Price and his research team, which includes post-doctoral fellow Elaheh Khozeimeh Sarbisheh and graduate student Shvan Raheem, are attempting to insert a new chemical linkage into the radioactive peptide drug – like a new molecular chain that tethers the radionuclides to the peptide – which aims to block and reduce the high kidney uptake.

“Currently clinicians can give patients other drugs at the same time as these radioactive peptides to try and reduce this kidney uptake and, although effective, the side effects are very unpleasant – and so our approach integrates this into the radioactive drug itself so that only one thing needs to be injected, without side effects,” Price said.

“The second part of the project involves a certain state that tumours often attain called hypoxia, which means they have a lack of blood flow and oxygen. This lack of blood flow and oxygen means they are hard to treat with chemotherapy drugs and radiation therapy, and even harder to see with these cutting-edge radioactive peptide drugs. Using a different type of molecular chain, we are aiming to attach molecules that will help these peptides to get stuck inside of these hypoxic tumours, therefore increasing the quality of images and also the effectiveness of radionuclide therapy,” he said.

“Finally, we are making molecular chains to include fluorescent dyes, which will allow surgeons to visualize tumour margins in real time while performing surgery, which will take a lot of the guesswork out of how big of an area to remove around a tumour and aims to reduce the rates of recurrence as a result of tumour cells being missed during surgery.”

Before coming to the U of S in 2016, Price did a post-doctoral fellowship at Memorial Sloan Kettering Cancer Centre in New York City, where he worked with many different radionuclides for treating and imaging cancer. He moved to Saskatoon to start his research lab in the chemistry department at the U of S and at the Saskatchewan Centre for Cyclotron Sciences (SCCS), which is owned by the U of S and operated and managed by the Sylvia Fedoruk Canadian Centre for Nuclear Innovation.

Price said he is grateful to the U of S, SHRF, the SCCS and the Fedoruk Centre for supporting his research.

“Being multidisciplinary means this work is very expensive and requires access to a large amount of specialized equipment. Without substantial financial support this work would not be possible,” he said.
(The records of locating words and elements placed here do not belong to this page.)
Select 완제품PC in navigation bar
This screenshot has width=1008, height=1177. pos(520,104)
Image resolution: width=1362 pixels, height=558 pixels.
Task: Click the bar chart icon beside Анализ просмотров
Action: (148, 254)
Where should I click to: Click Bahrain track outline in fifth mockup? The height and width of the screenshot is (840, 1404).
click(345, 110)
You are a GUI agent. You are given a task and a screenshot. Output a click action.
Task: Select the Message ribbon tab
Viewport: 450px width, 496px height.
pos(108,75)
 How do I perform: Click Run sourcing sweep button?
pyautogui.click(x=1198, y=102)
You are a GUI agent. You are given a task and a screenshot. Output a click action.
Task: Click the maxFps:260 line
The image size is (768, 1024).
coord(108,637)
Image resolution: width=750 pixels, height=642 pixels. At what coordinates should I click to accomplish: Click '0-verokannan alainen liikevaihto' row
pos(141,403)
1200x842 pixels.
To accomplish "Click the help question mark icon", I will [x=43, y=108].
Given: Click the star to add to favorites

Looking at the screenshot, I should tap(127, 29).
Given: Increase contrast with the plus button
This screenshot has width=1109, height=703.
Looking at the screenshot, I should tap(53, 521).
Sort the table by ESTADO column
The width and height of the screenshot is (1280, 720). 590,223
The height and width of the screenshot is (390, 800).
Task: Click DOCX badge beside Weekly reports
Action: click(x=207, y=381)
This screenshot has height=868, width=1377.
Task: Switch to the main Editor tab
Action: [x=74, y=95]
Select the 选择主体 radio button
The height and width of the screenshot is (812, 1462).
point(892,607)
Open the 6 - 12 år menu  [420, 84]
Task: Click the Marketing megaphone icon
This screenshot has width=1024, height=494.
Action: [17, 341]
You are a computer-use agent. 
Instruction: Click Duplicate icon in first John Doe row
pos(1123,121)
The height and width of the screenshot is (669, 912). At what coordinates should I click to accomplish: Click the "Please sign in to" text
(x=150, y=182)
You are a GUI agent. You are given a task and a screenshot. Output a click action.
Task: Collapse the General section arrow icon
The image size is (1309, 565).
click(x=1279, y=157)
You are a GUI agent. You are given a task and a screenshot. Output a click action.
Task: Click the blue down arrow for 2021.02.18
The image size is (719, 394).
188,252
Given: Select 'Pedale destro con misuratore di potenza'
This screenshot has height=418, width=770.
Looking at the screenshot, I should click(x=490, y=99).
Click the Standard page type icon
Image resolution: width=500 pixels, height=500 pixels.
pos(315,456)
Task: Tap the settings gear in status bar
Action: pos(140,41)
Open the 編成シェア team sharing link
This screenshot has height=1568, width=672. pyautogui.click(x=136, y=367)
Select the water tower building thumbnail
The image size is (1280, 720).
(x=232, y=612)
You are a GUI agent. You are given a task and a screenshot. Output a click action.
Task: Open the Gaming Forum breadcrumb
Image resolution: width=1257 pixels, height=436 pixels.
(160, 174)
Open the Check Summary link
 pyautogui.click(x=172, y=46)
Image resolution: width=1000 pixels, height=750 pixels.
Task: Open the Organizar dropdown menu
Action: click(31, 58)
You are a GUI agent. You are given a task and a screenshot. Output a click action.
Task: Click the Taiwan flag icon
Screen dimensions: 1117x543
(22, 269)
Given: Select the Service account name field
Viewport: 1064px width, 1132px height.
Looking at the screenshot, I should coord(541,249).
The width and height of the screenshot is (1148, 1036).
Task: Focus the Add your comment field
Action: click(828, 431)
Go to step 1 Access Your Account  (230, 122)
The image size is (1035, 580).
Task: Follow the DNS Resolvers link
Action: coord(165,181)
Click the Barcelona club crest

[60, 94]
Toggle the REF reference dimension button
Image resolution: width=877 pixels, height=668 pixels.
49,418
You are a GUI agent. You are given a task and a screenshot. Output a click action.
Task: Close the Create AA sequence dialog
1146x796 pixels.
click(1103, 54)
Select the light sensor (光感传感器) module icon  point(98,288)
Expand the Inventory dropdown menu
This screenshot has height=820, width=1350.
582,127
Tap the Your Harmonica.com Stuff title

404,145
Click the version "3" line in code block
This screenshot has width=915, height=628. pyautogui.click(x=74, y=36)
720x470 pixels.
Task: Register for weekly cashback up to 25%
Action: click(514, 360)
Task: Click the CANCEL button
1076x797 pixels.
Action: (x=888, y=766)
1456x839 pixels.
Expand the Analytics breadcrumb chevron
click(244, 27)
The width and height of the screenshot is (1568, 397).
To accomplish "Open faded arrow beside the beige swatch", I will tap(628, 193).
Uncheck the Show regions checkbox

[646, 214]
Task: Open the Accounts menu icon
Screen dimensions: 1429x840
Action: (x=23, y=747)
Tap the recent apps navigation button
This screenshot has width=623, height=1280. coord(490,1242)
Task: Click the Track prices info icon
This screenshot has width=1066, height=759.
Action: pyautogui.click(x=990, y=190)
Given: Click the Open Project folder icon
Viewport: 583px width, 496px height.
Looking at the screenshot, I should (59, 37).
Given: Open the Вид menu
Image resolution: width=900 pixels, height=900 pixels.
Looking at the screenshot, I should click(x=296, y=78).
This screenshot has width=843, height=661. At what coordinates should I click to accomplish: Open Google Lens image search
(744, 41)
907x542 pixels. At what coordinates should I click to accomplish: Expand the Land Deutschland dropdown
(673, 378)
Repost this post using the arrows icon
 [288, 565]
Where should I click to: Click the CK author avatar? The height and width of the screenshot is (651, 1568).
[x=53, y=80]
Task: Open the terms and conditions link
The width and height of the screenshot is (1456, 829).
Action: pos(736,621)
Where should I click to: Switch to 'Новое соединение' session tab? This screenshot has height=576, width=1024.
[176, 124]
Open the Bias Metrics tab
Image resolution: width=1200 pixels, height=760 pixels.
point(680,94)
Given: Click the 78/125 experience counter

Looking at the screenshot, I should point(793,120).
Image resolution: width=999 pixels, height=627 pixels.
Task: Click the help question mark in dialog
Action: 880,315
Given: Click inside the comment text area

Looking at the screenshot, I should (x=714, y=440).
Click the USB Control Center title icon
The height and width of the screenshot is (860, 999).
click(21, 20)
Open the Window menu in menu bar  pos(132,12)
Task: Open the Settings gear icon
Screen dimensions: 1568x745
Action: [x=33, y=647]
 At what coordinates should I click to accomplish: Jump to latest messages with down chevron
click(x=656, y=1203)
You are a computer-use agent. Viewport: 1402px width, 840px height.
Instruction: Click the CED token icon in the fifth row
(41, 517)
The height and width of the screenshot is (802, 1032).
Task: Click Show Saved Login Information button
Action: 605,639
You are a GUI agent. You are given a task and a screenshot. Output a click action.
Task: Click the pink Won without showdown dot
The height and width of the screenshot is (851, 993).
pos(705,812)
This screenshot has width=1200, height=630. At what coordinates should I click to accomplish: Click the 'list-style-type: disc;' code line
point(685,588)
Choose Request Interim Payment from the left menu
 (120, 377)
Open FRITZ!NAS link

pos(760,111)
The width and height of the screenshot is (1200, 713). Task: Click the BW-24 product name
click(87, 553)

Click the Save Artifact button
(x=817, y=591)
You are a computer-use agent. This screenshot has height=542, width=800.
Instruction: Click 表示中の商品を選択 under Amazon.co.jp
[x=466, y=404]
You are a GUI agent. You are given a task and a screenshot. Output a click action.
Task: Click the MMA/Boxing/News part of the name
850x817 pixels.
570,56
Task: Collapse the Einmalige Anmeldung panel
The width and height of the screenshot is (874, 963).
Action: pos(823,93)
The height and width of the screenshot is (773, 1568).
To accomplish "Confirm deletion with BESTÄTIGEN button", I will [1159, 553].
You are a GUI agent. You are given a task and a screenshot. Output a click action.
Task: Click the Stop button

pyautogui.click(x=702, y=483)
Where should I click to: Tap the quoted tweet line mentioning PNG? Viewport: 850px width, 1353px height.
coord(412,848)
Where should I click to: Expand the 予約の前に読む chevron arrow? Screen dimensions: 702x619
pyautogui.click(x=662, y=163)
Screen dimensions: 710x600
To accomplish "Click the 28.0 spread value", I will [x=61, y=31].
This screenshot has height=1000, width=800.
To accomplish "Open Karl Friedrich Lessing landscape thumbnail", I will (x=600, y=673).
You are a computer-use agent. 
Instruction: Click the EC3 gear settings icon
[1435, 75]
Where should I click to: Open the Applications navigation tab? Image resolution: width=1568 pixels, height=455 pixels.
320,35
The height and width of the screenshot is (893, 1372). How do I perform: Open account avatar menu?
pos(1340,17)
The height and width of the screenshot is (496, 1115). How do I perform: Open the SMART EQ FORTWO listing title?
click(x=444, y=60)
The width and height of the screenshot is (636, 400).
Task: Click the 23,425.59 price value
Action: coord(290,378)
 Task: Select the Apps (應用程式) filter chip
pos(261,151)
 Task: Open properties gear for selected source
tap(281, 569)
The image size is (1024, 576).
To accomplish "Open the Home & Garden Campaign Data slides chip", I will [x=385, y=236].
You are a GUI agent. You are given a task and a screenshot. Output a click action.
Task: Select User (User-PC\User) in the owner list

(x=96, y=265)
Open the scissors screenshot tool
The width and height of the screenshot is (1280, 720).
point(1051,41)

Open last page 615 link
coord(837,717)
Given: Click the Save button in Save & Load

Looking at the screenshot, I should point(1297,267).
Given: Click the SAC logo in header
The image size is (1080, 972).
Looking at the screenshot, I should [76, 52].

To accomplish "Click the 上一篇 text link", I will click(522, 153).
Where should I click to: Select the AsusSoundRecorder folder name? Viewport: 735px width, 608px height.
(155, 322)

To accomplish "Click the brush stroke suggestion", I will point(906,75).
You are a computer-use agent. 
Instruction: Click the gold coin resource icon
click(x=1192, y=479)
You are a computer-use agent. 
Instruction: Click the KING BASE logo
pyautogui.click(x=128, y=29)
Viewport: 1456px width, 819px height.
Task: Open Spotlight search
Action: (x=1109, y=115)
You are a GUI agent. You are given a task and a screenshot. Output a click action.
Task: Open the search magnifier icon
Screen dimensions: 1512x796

“I also want to thank the taxpayers for being engaged and supportive of this type of basic and pre-clinical science, as most of the funding institutions that I rely on to operate my research program ultimately come from the provincial and federal government, which, of course, are funded from taxpayers. Although the details of scientific research are often too complicated and specialized to properly explain to the general public, people get really excited about the big-picture ideas and the goals we are working towards.

“One of the great things about nuclear imaging is that everyone ‘gets it’ when they see a PET scan of a person riddled with tumours, and then a follow-up PET scan several months later showing that all of the tumours are gone. Unfortunately, results as dramatic as this aren’t common, but my long-term goals are to make those types of success stories normal rather than exceptional.”